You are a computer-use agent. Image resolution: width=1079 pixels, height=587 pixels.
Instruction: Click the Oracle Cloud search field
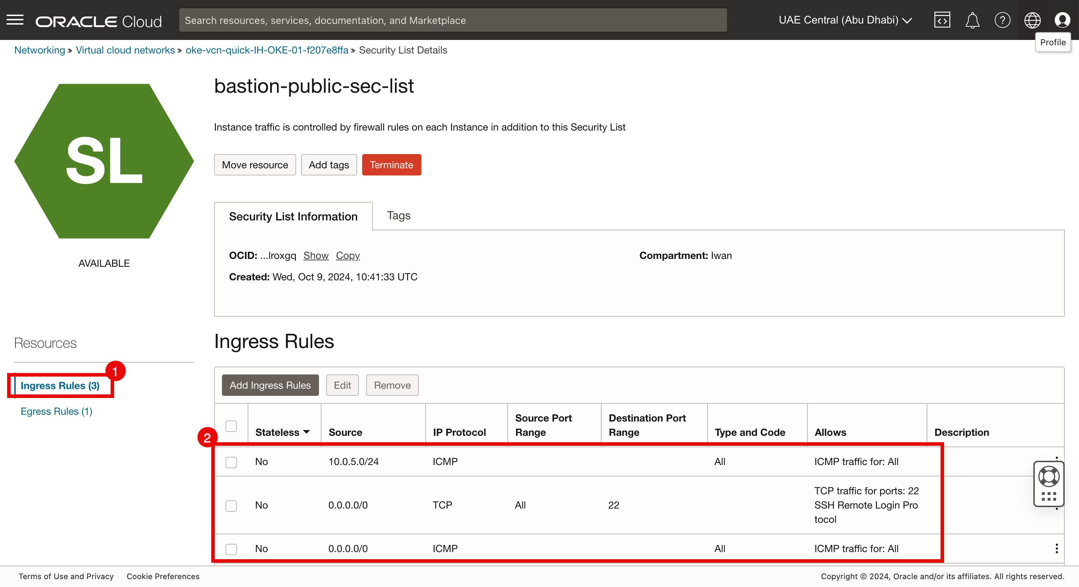pyautogui.click(x=452, y=20)
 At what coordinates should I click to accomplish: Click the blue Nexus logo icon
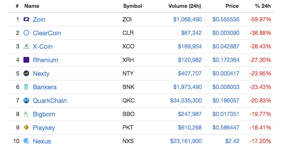pyautogui.click(x=26, y=141)
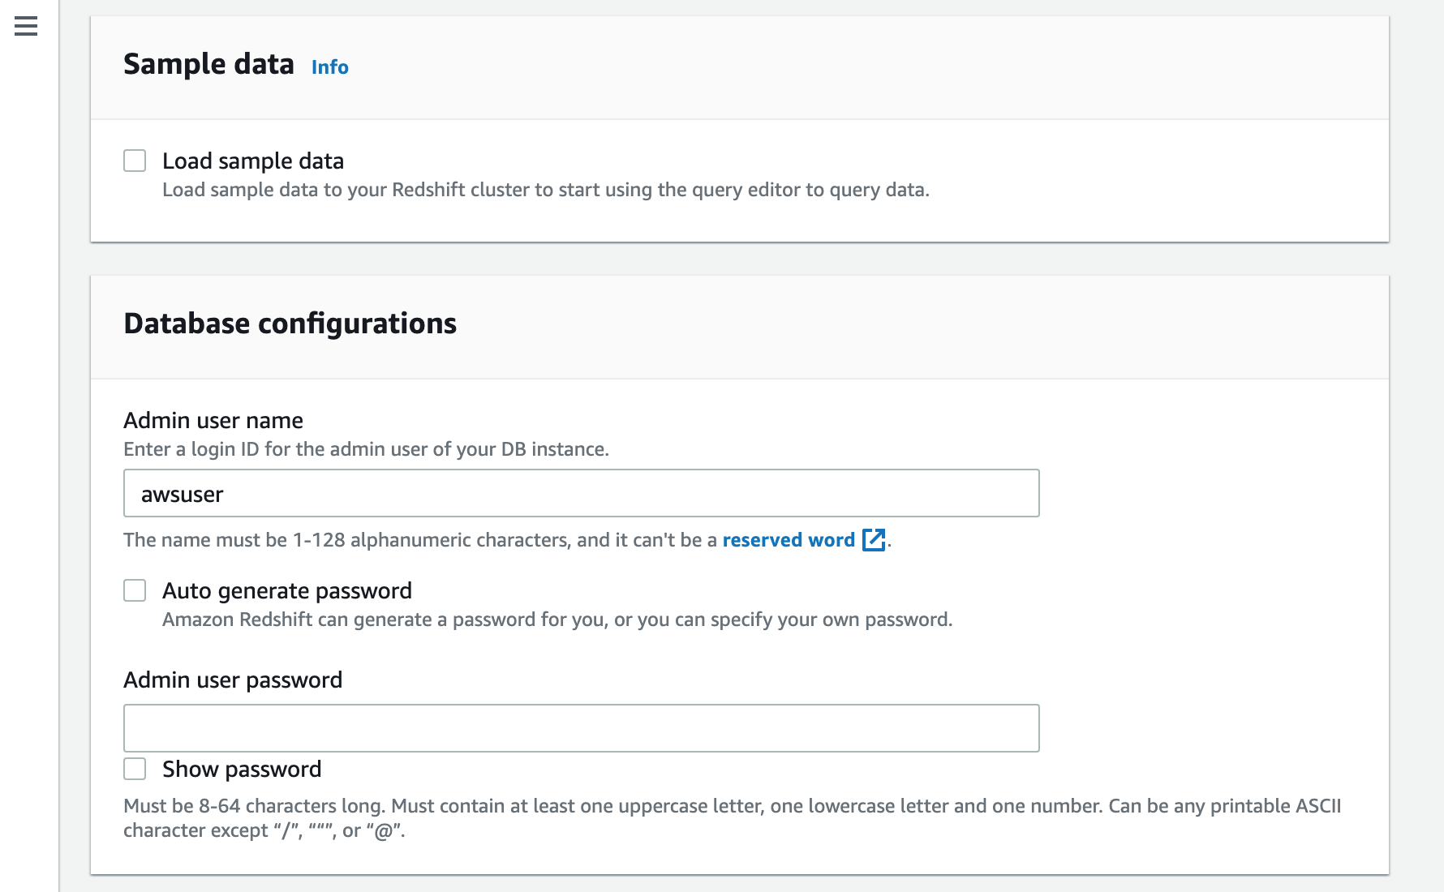The width and height of the screenshot is (1444, 892).
Task: Focus the Admin user password field
Action: [581, 727]
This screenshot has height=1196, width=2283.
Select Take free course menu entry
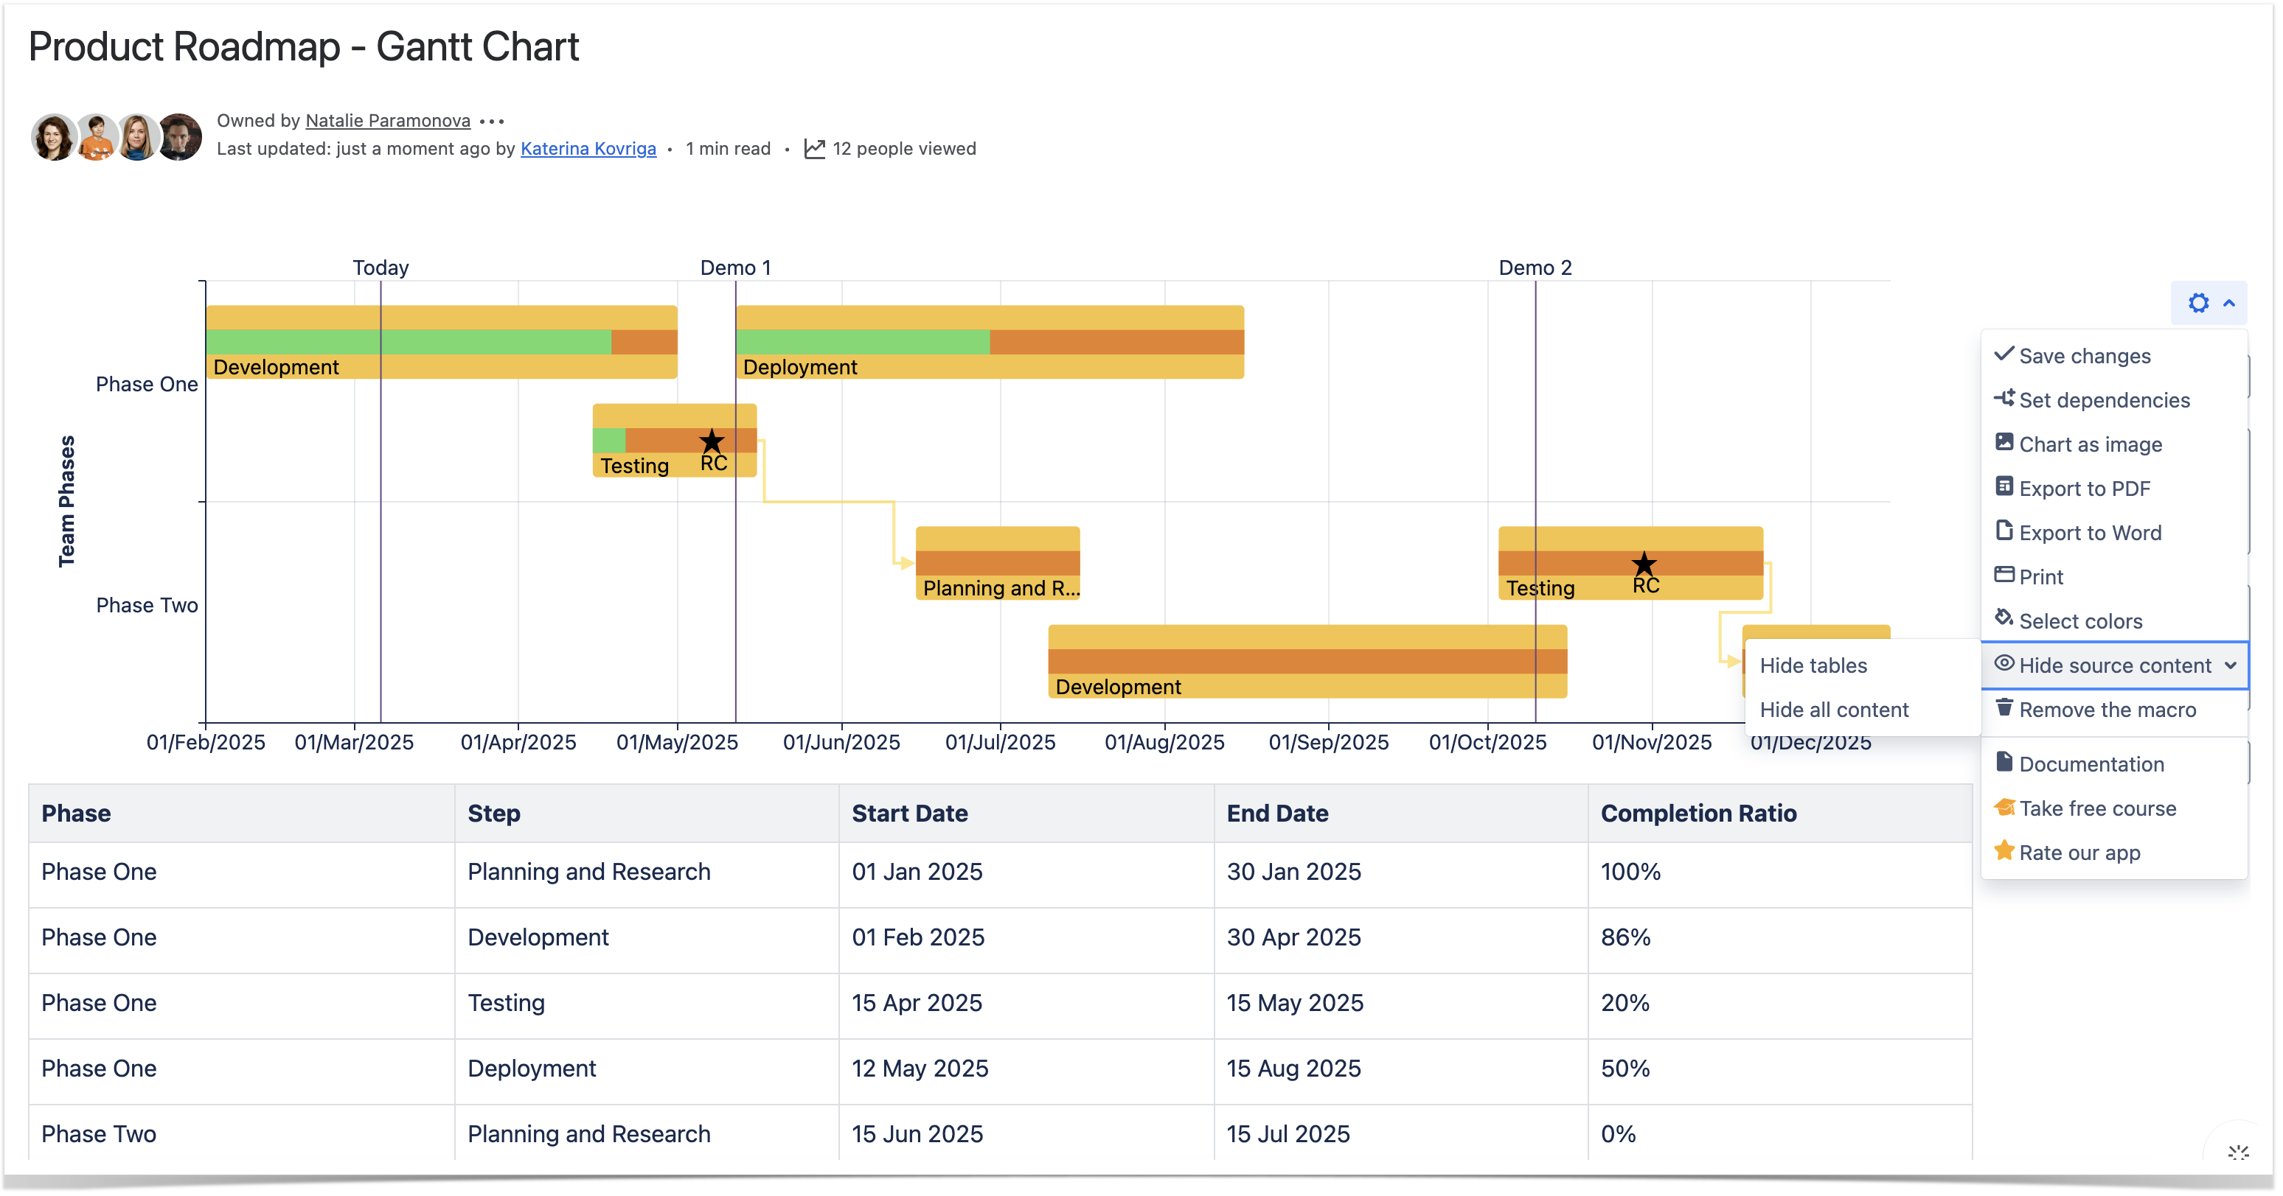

## Task brief
Reproduce the text of every item above word for word, and leave out the pictures.

## Answer for the task
You are a computer-use agent. Image resolution: width=1079 pixels, height=587 pixels.
Instruction: Click the Oracle Cloud search field
pyautogui.click(x=452, y=20)
 At what coordinates should I click to accomplish: Click the blue Nexus logo icon
pyautogui.click(x=26, y=141)
The width and height of the screenshot is (1444, 892).
Task: Focus the Admin user password field
Action: [581, 727]
This screenshot has height=1196, width=2283.
Select Take free course menu entry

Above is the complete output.